The Tripartite, in describing the visit of Daire and Patrick to the crown of Macha’s Hill, gives us more information than the Book of Armagh. They were attended by the nobles of Orior, and they went up the hill ‘to mark it out and bless it and consecrate it.’ In another paragraph, which seems to have been misplaced, we are told how the ‘consecration’ took place—that is the dedication of the site. The way in which Patrick measured the rath (or site of his church) was this:—‘The angel before him, and Patrick behind the angel with his household, and with Ireland’s Elders, and with the Staff of Jesus in his hand; and he said that great would be the crime of him who should sin therein, even as great should be the reward of him who would do God’s will therein. Then Patrick laid out the ferta or cemetery of the church. Seven score feet in its circular enclosure—probably its diameter—with seven and twenty feet in the great house, and seventeen feet in the kitchen, and seven feet in the oratory, and in that way it was he used to found his convents or cloisters always.’

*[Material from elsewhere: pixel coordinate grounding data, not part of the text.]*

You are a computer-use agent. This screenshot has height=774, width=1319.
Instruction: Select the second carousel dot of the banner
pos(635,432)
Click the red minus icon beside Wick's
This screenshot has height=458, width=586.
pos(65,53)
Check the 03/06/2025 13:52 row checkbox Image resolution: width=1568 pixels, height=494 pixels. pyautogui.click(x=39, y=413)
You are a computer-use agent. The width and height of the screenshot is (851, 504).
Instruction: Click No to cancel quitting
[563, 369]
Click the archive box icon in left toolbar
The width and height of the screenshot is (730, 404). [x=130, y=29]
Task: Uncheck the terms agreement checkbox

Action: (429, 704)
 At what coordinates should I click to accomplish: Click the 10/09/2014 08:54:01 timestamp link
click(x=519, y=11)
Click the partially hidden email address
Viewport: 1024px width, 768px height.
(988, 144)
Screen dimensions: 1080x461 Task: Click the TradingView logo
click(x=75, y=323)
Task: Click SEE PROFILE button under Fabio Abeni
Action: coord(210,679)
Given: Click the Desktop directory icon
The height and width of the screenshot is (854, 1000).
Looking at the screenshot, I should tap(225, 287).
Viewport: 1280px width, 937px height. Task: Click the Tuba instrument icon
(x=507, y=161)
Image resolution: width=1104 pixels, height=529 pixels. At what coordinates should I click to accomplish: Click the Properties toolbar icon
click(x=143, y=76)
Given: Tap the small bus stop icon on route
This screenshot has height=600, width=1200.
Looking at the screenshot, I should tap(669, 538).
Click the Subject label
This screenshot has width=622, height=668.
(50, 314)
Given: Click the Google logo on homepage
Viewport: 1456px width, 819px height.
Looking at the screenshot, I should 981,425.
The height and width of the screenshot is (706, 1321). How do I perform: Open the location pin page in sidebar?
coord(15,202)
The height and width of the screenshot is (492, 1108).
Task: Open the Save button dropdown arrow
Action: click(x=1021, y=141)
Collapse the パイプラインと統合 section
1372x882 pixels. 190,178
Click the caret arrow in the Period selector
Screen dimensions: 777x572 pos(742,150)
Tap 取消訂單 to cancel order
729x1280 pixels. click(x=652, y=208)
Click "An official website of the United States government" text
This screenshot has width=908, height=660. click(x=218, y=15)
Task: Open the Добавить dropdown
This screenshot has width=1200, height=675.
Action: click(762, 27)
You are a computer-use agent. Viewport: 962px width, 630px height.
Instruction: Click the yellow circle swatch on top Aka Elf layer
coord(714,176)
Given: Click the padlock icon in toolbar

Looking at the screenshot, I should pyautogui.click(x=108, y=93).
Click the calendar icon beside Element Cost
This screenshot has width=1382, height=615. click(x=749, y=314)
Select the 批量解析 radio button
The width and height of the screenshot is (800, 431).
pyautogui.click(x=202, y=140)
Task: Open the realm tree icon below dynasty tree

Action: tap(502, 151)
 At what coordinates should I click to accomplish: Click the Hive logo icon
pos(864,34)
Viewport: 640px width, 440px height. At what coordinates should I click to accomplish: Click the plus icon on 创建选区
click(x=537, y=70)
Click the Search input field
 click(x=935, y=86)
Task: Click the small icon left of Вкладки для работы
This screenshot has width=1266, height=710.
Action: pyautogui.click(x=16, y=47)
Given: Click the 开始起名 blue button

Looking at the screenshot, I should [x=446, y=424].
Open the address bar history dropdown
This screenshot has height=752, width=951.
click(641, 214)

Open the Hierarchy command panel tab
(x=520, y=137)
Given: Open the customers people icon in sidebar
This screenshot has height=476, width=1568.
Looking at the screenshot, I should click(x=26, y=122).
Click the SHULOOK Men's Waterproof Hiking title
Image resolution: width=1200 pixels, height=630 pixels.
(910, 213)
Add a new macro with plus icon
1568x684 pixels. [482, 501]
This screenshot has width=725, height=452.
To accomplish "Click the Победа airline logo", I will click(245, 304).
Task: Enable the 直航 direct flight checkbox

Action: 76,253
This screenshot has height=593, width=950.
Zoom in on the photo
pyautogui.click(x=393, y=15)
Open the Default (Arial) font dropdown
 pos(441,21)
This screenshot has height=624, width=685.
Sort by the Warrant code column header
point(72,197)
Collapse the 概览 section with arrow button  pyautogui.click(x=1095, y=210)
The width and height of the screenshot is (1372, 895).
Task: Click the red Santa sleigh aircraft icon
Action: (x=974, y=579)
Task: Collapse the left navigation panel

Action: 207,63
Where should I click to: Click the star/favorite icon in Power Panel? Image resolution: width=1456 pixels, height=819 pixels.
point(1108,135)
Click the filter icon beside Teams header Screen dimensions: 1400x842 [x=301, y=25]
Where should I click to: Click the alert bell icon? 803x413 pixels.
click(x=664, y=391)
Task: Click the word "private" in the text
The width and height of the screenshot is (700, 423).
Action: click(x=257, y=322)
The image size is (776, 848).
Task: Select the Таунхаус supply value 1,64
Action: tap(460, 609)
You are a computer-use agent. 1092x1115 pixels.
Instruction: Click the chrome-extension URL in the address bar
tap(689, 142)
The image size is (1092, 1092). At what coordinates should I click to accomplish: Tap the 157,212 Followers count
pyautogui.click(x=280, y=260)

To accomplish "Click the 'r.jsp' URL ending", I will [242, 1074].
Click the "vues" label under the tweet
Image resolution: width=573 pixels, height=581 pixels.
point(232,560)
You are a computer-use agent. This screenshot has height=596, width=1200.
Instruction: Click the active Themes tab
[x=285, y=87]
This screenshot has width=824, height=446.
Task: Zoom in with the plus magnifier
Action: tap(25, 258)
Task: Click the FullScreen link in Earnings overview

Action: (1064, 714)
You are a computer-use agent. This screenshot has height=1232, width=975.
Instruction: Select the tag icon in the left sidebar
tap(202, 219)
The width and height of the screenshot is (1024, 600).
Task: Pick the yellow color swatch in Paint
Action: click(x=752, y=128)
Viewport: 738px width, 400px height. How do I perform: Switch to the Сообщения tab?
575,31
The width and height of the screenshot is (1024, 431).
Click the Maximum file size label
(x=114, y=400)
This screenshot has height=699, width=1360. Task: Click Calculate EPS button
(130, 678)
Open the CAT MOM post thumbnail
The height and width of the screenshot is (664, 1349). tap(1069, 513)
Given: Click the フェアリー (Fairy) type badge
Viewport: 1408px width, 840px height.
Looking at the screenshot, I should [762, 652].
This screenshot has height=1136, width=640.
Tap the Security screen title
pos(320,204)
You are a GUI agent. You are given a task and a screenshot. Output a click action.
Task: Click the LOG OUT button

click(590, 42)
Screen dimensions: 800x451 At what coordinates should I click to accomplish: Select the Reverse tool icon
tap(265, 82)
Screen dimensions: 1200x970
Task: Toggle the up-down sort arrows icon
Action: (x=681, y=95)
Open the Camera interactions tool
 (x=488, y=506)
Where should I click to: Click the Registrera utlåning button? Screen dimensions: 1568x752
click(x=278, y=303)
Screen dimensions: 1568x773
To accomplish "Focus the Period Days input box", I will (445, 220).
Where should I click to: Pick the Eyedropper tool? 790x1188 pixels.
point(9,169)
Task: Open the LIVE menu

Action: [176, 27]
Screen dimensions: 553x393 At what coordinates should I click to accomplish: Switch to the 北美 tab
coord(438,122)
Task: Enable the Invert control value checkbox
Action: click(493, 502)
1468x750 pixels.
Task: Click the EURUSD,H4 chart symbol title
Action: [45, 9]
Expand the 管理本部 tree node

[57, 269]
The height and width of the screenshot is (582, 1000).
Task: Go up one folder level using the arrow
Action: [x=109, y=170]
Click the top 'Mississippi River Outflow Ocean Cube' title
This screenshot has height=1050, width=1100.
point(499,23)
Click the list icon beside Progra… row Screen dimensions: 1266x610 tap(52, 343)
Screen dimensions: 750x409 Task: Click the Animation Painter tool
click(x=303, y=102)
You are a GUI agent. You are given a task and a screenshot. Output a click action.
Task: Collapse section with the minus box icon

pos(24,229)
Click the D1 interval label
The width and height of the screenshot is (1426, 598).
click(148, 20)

The sacred function here described appears to have been that which is now called the Blessing and Laying of the Foundation Stone. It is, like the Dedication of the Church, a very ancient ceremonial to which St. Athanasius appears to refer in his reply to the charge that he had made use of an undedicated church. He pleads the necessity of the case, and adds that the building was called ‘The Lord’s House from the laying of its foundations.’ It essentially includes the marking out and blessing of the sacred enclosure, the erection of the Cross, and taking possession of the place by the bishop or his delegate in the name of God and the Church, for the purposes of public worship. The presence of the king and his nobles with the clergy and the people added great solemnity to the sacred function, making a great public act of faith. Patrick, with mitre and crozier, represented the Church, and the angel going before him referred, doubtless, to the invisible presence of Victor, his own guardian Angel, who was his guide and counsellor in all the great events of his life, and now fitly appears to Patrick to bring the approbation of heaven to the most solemn act of his life—the foundation of his Primatial Church and See on the ‘fair crown of that sacred Hill.’

Patrick, too, most fitly took occasion to explain the nature of the ceremony to his rude audience, dwelling particularly on the sanctity of the place which they had given to God, and on the awful nature of the crime of profaning it; whilst, on the other hand, he pointed out the special reward that would be given to those who would do God’s will therein, either by aiding in the erection of the church, or joining in the public worship of God within that sacred enclosure.

As to the dimensions given above, they are taken from Stokes’ translation of the Tripartite. But in our opinion the Irish word ‘traiged,’ which certainly means feet or the tracks of the feet, must be understood here of the footprints left by a walker measuring the ground. In that case the seven score ‘feet’ will mean the space covered by the man who left after him seven score tracks or footprints—in other words, seven score single paces or yards. Then the diameter of the ‘lis’ or enclosure would be one hundred and forty yards; and that would, of course, include the cemetery. The ‘great house,’ that is the church, would be about sixty-eight feet in length, if we take the pace or track to be about two feet and a half. The kitchen, including, no doubt, the refectory, would be about forty-two feet in length, and the ‘airegal,’ or sacristy, adjoining the church would be something like eleven feet long. The word ‘ferta’ here appears to mean in its secondary sense the cemetery or the entire area of the enclosure, which in Irish is called the ‘lis.’

These measurements bear out the statement that such was Patrick’s manner of founding his monastic churches. Sixty feet long by twenty-six feet wide was the standard measurement of the largest Patrician churches; and if, in the case of Armagh, the dimensions were somewhat enlarged, it is only what we should expect from the importance of the primatial church and its surroundings.